There is also a small museum displaying old photographs and artefacts from the pioneering era. I particularly like this one of the Collingwood baby show of 1896. Imagine trying to keep your baby still for as long as necessary for the photograph to be taken. All but one mother managed it, with the poor baby second from the left in the back row being condemned to being a smudge in perpetuity.
Baby show

Collingwood has had 3 major fires over the years. The worst one was in 1904, when the whole main street was destroyed. Here is a picture which is displayed on the wall of the fire station, taken just after the fire, which shows the only things left standing are the brick chimneys of the buildings.
1904 fire
 

The hostel I am staying in is a lovely old building, with wooden floors and a veranda which looks out over the church to the estuary. When it was built it had two storeys, but for some reason that no-one seems to know, or remember, in 1924 the top storey was removed and transported by boat along the coast to become someone else’s house. It still sits there today, but has gone down in the world even more and has now been demoted to a garage.
Views of the hostel



The church sits on the hill just below the house.
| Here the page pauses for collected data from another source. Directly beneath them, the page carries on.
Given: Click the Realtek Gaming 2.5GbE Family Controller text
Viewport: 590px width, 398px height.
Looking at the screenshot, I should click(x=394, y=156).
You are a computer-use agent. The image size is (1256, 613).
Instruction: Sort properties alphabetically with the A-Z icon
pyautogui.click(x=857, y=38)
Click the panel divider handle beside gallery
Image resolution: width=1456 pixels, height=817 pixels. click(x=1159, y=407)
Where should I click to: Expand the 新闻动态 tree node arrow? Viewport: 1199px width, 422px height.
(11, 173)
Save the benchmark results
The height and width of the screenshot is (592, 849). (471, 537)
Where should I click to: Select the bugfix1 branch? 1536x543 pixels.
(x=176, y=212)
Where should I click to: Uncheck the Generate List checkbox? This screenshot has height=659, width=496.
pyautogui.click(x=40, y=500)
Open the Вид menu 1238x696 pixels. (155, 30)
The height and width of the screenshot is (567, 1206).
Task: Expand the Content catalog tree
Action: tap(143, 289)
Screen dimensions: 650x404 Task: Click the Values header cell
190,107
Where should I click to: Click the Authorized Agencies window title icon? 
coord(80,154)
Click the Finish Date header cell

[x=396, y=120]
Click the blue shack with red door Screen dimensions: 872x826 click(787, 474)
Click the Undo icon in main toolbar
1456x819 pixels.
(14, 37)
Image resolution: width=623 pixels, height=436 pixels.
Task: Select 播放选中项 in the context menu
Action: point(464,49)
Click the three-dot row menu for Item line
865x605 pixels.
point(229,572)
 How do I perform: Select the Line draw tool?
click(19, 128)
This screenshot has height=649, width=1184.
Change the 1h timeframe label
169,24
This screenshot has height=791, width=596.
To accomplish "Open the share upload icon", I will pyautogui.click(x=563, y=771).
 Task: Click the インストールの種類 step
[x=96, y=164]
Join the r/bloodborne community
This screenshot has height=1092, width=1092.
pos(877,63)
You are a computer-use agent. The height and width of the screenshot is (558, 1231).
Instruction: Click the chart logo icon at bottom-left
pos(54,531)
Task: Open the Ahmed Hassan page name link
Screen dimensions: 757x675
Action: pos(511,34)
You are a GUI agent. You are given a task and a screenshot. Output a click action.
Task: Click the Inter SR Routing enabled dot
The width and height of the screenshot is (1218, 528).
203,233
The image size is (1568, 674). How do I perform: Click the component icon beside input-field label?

It was built in 1873 and, presumably due to the town fires, it is the oldest surviving building in Collingwood.
Collingwood church

Church window

If you look at a map of this north west corner of the south island you can quite easily imagine that the shape of the land here is reminiscent of a kiwi. The long sand spit of Farewell Spit is its beak, the Wainui inlet on the west coast makes the shape of its head and the shading of the mountains shows its breast and wing.
Back at the hostel there is a lovely smiley Japanese girl called Maiko who is living and working here for a few months. She tells me she would really like to visit the Lake District and I am intrigued as to why she has such a specific wish. She tells me that she really loves Beatrix Potter’s Tales of Peter Rabbit. She grew up with the stories as a young girl and loved reading about naughty Peter in his little blue jacket and Mrs Tiggywinkle. She liked the pictures too, because they were so different from Japanese illustrations. She loved Peter rabbit so much, she persuaded her parents to let her have a pet rabbit. She desperately wanted to call him Peter, but her parents named him Lucky. Then when she was about 18 and learning English in high school, the class studied the life and work of Beatrix Potter, which is how she learned about the Lake District. I recommend to her the 2006 film of Miss Potter starring Rene Zellweger and Ewan Mcgregor.